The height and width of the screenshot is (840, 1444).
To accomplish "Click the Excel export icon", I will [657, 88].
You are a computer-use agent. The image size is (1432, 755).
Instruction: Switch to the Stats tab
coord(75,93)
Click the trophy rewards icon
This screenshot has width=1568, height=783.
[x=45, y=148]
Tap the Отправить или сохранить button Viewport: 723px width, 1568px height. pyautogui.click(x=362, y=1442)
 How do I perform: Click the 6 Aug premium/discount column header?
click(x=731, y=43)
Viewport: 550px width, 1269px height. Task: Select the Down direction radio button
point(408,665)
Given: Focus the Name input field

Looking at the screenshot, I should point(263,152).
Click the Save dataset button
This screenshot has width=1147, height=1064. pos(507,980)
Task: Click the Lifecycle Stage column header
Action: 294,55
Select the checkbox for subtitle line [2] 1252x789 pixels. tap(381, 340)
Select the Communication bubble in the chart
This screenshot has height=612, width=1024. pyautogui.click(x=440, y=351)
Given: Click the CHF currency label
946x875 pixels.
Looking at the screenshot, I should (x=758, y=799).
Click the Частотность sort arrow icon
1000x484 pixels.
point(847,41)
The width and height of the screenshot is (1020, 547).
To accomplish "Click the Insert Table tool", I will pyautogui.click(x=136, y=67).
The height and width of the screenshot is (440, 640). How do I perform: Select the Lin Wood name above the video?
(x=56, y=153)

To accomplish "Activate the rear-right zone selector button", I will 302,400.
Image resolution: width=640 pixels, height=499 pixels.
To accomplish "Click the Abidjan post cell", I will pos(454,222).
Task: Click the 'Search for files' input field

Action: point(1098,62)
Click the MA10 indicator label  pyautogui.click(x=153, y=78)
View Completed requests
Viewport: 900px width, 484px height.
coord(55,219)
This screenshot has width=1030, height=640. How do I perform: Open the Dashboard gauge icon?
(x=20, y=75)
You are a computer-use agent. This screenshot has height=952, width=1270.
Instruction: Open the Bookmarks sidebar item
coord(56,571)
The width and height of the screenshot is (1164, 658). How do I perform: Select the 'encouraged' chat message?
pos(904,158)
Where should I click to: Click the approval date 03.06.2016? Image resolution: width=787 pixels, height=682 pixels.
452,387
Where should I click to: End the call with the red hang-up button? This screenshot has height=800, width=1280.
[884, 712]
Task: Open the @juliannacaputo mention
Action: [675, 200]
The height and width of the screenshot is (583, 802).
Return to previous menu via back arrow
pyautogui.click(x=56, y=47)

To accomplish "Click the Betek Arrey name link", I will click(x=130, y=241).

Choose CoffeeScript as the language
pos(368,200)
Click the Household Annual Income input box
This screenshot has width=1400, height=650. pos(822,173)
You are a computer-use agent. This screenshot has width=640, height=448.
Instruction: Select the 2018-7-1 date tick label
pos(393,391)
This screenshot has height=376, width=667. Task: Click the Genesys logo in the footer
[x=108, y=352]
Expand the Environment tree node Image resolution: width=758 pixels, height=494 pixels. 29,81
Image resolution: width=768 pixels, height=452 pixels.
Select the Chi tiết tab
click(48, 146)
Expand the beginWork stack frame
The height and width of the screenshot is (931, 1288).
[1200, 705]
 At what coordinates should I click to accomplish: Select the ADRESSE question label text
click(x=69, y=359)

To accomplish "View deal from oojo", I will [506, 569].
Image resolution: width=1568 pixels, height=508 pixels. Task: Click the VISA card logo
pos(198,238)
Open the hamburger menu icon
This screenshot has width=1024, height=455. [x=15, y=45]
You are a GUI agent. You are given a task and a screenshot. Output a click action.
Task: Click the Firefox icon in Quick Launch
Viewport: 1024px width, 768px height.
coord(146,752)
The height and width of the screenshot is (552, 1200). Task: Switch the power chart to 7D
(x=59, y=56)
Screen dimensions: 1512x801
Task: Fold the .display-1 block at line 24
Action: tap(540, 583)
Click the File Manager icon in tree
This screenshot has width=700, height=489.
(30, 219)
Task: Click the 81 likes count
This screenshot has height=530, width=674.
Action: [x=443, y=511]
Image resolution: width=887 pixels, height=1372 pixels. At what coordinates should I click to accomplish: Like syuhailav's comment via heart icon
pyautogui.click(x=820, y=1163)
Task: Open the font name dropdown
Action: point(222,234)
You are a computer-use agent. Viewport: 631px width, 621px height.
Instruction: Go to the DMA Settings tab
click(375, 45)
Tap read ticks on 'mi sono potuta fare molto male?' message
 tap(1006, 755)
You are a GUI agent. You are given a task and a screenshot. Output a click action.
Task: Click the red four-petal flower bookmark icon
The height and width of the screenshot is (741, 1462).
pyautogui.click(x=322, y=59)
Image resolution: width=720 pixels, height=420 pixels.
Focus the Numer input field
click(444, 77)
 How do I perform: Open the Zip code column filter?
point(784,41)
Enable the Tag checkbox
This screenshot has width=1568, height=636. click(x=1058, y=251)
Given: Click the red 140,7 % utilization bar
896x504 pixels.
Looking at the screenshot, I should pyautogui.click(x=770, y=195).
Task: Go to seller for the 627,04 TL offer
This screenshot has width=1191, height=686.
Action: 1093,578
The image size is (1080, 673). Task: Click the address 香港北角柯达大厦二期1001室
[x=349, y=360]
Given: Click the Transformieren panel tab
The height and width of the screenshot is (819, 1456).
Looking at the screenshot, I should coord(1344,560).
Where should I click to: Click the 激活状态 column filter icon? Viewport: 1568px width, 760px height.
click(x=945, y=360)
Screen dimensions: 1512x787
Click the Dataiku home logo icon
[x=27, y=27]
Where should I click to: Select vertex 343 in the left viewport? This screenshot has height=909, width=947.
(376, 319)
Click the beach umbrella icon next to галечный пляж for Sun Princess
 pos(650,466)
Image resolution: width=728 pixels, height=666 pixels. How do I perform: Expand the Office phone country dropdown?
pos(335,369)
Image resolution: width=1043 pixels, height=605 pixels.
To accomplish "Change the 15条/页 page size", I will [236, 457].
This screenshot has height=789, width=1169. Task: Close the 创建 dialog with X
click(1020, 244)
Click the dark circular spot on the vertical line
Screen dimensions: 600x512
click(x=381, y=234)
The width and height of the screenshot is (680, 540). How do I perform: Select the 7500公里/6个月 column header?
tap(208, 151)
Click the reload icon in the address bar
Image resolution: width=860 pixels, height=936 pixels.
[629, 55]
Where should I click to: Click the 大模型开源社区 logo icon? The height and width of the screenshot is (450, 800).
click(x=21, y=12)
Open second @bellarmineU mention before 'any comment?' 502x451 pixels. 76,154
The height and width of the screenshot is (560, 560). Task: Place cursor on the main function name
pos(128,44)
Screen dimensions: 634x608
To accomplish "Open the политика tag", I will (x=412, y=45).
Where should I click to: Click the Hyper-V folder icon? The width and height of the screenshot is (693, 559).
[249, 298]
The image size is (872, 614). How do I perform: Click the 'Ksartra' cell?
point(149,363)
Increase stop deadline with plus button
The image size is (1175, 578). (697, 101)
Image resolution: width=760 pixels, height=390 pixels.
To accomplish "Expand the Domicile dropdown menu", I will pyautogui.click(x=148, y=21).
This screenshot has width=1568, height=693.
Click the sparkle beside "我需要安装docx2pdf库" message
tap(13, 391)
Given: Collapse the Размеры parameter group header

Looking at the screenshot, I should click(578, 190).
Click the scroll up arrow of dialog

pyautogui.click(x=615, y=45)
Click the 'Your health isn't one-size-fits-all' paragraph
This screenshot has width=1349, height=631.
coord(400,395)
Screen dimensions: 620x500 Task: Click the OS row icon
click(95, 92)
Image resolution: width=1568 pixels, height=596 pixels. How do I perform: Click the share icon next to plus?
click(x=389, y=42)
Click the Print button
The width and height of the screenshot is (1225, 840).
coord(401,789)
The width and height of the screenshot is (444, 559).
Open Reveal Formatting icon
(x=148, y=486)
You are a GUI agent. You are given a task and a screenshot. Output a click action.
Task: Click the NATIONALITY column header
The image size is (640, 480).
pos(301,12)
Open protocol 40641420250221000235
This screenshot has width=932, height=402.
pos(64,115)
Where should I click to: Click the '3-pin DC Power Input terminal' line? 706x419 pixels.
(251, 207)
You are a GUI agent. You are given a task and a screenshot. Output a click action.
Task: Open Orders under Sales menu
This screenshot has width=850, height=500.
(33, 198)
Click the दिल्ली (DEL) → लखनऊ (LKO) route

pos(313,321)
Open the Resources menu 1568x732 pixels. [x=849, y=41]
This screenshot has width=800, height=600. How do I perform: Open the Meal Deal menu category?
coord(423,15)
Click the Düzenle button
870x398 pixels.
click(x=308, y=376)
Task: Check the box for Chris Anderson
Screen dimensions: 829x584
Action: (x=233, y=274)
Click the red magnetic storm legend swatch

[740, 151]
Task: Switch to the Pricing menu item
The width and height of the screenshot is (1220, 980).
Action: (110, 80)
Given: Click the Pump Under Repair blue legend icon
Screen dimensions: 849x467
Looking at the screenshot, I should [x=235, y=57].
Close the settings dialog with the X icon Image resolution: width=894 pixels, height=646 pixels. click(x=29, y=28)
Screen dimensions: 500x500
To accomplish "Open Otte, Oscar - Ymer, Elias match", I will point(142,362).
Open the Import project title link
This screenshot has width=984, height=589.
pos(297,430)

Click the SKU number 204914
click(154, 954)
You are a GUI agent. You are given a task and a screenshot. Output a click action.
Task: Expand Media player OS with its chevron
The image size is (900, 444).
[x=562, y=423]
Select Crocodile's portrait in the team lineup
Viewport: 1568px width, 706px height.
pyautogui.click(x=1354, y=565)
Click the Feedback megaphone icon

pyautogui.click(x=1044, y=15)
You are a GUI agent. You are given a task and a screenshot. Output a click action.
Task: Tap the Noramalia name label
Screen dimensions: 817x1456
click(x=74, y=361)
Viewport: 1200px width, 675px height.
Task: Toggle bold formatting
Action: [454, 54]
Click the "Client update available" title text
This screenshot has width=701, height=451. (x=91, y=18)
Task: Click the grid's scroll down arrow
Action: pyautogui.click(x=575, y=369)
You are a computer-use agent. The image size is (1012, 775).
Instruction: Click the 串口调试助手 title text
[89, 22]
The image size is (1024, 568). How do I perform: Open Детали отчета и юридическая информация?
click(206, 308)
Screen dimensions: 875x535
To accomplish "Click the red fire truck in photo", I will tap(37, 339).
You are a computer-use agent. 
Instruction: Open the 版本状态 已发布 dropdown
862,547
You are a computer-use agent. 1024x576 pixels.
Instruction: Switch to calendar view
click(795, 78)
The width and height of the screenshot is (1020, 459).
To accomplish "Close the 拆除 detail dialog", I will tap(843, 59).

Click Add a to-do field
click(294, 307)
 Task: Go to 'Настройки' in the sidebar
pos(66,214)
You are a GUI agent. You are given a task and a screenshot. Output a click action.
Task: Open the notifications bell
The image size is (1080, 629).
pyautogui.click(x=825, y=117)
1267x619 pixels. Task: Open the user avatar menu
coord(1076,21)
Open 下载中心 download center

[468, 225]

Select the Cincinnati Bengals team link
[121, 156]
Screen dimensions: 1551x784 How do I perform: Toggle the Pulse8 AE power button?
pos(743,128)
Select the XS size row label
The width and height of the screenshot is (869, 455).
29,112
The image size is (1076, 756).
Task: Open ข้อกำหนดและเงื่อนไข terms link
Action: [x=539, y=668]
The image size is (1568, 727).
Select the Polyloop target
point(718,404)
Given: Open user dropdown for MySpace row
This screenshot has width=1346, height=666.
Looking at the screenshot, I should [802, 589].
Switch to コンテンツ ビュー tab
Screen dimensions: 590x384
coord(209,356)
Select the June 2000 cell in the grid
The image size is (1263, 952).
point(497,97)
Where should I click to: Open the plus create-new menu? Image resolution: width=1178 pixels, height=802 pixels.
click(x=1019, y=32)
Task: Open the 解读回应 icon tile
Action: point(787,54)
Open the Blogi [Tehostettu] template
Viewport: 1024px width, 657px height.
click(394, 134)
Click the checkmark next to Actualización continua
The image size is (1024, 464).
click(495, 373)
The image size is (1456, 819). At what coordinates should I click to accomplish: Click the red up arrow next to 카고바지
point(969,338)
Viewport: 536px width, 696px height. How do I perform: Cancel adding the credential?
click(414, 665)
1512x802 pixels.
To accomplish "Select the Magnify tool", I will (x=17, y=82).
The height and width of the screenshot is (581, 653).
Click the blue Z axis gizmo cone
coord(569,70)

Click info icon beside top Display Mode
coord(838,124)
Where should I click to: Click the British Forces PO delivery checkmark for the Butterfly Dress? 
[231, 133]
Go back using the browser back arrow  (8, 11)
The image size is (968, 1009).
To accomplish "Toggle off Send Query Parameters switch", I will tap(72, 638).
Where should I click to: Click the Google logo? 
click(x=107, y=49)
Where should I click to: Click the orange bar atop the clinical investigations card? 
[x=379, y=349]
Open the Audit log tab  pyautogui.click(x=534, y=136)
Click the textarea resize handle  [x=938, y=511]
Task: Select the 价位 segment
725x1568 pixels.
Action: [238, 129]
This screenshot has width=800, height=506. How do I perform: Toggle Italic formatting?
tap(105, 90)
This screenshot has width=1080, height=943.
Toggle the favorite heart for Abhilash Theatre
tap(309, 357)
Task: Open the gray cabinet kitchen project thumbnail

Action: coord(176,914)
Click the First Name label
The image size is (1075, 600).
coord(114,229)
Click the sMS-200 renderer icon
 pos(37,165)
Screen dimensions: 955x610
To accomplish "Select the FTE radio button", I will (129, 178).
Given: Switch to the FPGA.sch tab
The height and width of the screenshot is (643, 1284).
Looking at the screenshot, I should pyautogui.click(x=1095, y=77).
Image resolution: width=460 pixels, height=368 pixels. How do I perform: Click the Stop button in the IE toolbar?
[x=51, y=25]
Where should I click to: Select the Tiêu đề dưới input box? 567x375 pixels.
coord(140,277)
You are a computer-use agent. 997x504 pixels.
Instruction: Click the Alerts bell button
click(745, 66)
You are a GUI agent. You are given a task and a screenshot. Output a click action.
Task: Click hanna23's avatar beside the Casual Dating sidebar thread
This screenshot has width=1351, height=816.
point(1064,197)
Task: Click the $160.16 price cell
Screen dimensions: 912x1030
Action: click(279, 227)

◆ WHAT YOU ARE ASKED TO DO ◆
Copy out only the lines above from the one with "Click the beach" to the one with "Image resolution: width=1043", inclusive, exactly as they stand.

◆ FINISHED EXERCISE ◆
Click the beach umbrella icon next to галечный пляж for Sun Princess
 pos(650,466)
Image resolution: width=728 pixels, height=666 pixels. How do I perform: Expand the Office phone country dropdown?
pos(335,369)
Image resolution: width=1043 pixels, height=605 pixels.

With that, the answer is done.